Dear TAM,
You broke my heart. You know you did. But in a way, I needed you to. We both know that eventually our relationship would end. Though I wore the ring you bought for me for a year, if I, deep down inside of me wanted to marry you, we would have found a way to be married, and for that I’m sorry. I’m sorry that I wasn’t honest enough with myself to be honest with you.
As much as I want to be angry at you and hate you for what you did to me, and what I became when I was with you, I can’t. I can’t hate you. Maybe because the love that I hold in my heart for you will always trump the hatred I want to feel towards you.
People ask me, why did I waste 2 1/2 years of my life with you. I ask myself daily that question, ever since I walked out that night and never looked back. I didn’t waste 2 1/2 years of my life. I acquired a knowledge about myself and about what I want. I am grateful for the times we had together, granted the good times are what I want to remember most. I want to remember laughing together, hiking together, camping together, our intimate conversations we used to have, our simple walks together, the way you used to call me angel when you spoke to me, and tried so hard to figure out how to play with my hair, and when you used to run your fingers in little designs in the small of my back. These are the things I will always cherish; I want to remember these things most.
But I can’t forget the disagreements, the bad things.
The bad things are what made me realize we could never truly be together. Deep down, we both knew. We knew eventually, I would get to a point where I no longer could walk the line and would have to choose a side. When you started pulling me away from the church I didn’t really notice, that’s how Satan works; deceiving us in little ways. He figured out my weakness, and used you against me. To begin with, the comments didn’t bug me as much, but the more I didn’t say anything, the more you did.
I’ve always loved the gospel. It’s been good to me in times that nothing else was; not my family, not my friends, not school, not anything.
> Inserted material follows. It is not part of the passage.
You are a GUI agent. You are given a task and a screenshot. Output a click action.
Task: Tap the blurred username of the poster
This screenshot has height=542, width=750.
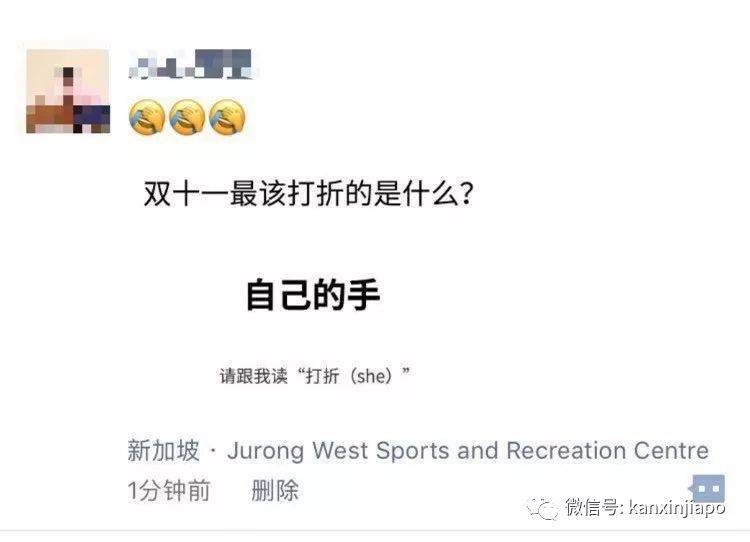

The church was the one constant I had in my life, the one thing that ever really made sense to me, and slowly you began to pick at it, and I let you. I let you get away with a lot more than you ever deserved, but it got to be too much.
I realized I couldn’t have you both. I had to make a decision. I procrastinated it for a long time. I’m stubborn, and I wanted to believe you were different, you would change: we both know you won’t. I loved you deeply, and more than I ever thought I could ever love another human being, but I will always love the gospel more. Nothing can ever keep me away from the truth that I know.
So while I want to be sad about us, about my wasted time, about the way things ended, I can’t let myself. I can’t be sad, because this is my chance to find out who I really am, and to see what my future holds.
A few nights before I left, I caught a glimpse of the life I would have with you. It wasn’t a happy one. It was very much like the life my parents chose for themselves, and I couldn’t do that to myself, or to my children I will have. I saw an unhappy marriage, filled with heartache and sadness. I deserve better. Not right now, but I do, soon.
So TAM, I love you, but I love the gospel more. This is where I finally get the last word.